Stored data entries:
◆ ◆ ◆ ◆ ◆
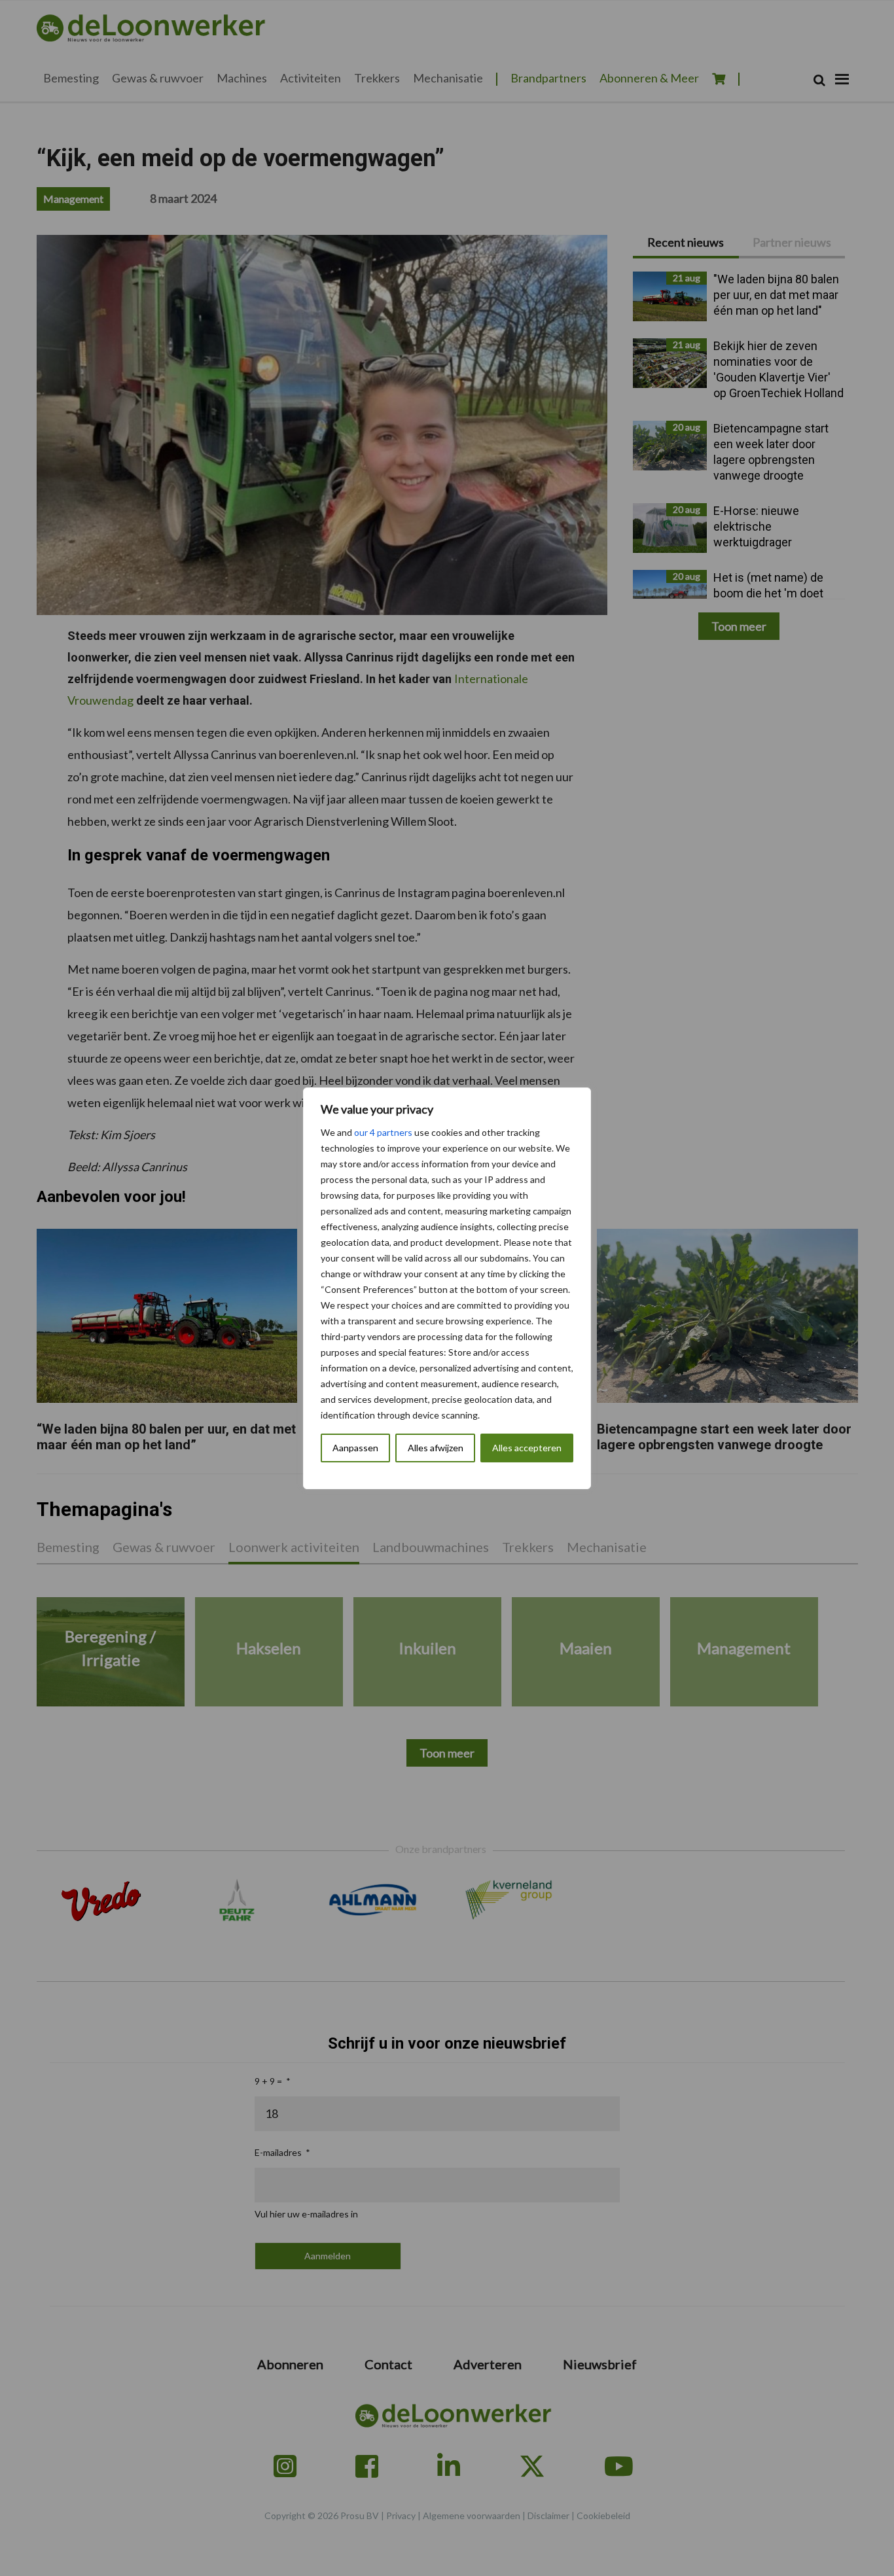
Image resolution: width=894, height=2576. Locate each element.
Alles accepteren (527, 1447)
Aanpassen (355, 1447)
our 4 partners (383, 1132)
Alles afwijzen (435, 1447)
◆ ◆ ◆ ◆ ◆
EXERCISE:
From the entries above, write out every line without a single change, skipping the images.

FINISHED TASK:
Image resolution: width=894, height=2576. Locate each element.
Alles accepteren (527, 1447)
Aanpassen (355, 1447)
our 4 partners (383, 1132)
Alles afwijzen (435, 1447)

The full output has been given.